Emeline rubbed her eyes. “For goodness sake, I’m at home. What am I supposed to run away from? We aren’t prisoners, Avice. Are you mad?”

“Run away from what might happen. From mother. From the earl. From being watched. But it’s what I want to run to that matters. Don’t you see? Mother thinks Father’s killer is some silly little boy, or that poor pickle brained secretary who’s all so proud because he thinks mother likes him at last. Actually I think he thinks I like him too, and I used to but I don’t know. He’s prissy and cabbage eyed. Besides, I don’t imagine he’s capable of killing anyone unless he sticks his quill down their throats and drowns them in ink. But there’s worse than that, because Sissy secretly thinks it was Nicholas and his uncle together who killed everyone. And I wouldn’t be surprised if the horrid earl thinks it was Nicholas too.”

“Oh, pooh.”

“But I know who it was. And he’s gone off. He keeps going off somewhere. I think he’s trying to find Nicholas, and kill him too.”

“Adrian?” Emeline felt suddenly cold.

“Of course.” Avice lowered her voice. “Don’t you realise, Adrian is the Chatwyn heir after Nicholas. First Peter is got safely out of the way before he could marry you. Then when the fire after your wedding didn’t work, probably Adrian meant to wait so as not to look too suspicious. But now he knows you like your husband after all, so he has to act quickly before there are any children to push him out of line.”

“Avice,” Emeline muttered in threatening undertones, “you’re the one who’s pickle brained. Adrian is a respectable if stuffy young man and look how protective he is of his sister. And remember how he came all the way down from Nottingham when I wrote saying I was worried Nicholas hadn’t returned, and might be dying of the pestilence.”

“Exactly,” said Avice, wide eyed. “He was hoping to find Nicholas dead of disease – most convenient – contagion doing the job for him. But he ordered Sissy to stay behind – didn’t want her in the way even though coming to see you would have made it more proper to bring her. He didn’t want her here either, and was really cross when he saw her – well, murder gets harder if your sister is watching.”

“So why leave her here then, instead of carrying her straight back to Nottingham?”

“Because,” said Avice gleefully. “now he’s too busy rushing off to do the deed.”
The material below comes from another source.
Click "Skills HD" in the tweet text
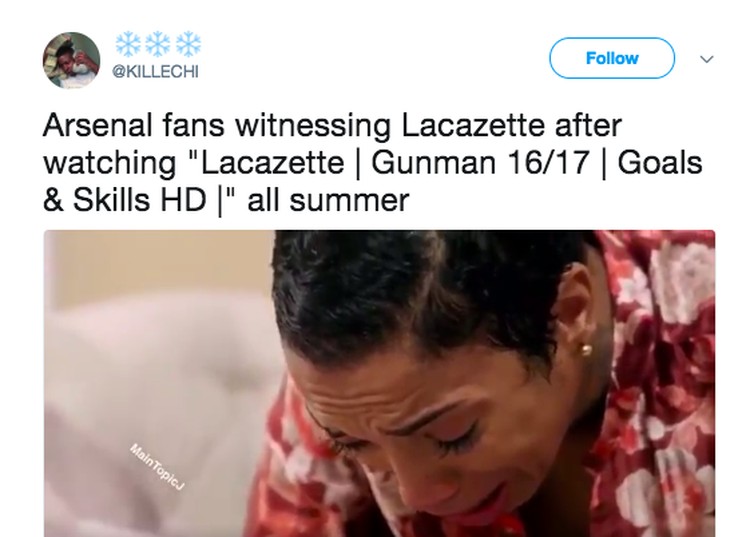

“Visiting friends. Business. Trade. He’s entitled to make a little money on the side, isn’t he?”

“But he never does. He’s not well off,” Avice pointed out. “They live off that old aunt’s money according to what Sissy said while we were away. So he’s after the Chatwyn inheritance and quickly needs to take advantage of Nicholas travelling alone somewhere.”

“Nicholas isn’t alone. He has armed guards.”

“Probably Adrian won’t know that. He’s too busy thinking of himself, and Sissy and getting enough money for an easy life and the castle and a decent dowry for Sissy too – otherwise she’s nobody and no one important will marry her. But even if he does have to face armed guards, he can always ask Nicholas to walk off alone with him somewhere. I mean, Nicholas wouldn’t suspect him, would he?”

Emeline took a deep breath. “Even if you were right, which you’re not, why on earth would he murder Papa?”

“Perhaps because,” here Avice paused, lowered her voice further, leaned over and mumbled, “Papa found out and Adrian had to stop him telling anyone. Or perhaps he just disapproved since he is stuffy, and he found Papa with a whore and got angry.”

“He disapproves of adultery but he cheerfully approves of murder?”

“Well.” Avice chewed her lip. “Alright, either Papa found out he’d killed Peter, and had to be kept quiet. Or perhaps with Papa dead, Adrian thought we’d be rich, and he could marry me.”

“Avice, you’re far too fond of thinking people want to marry you.”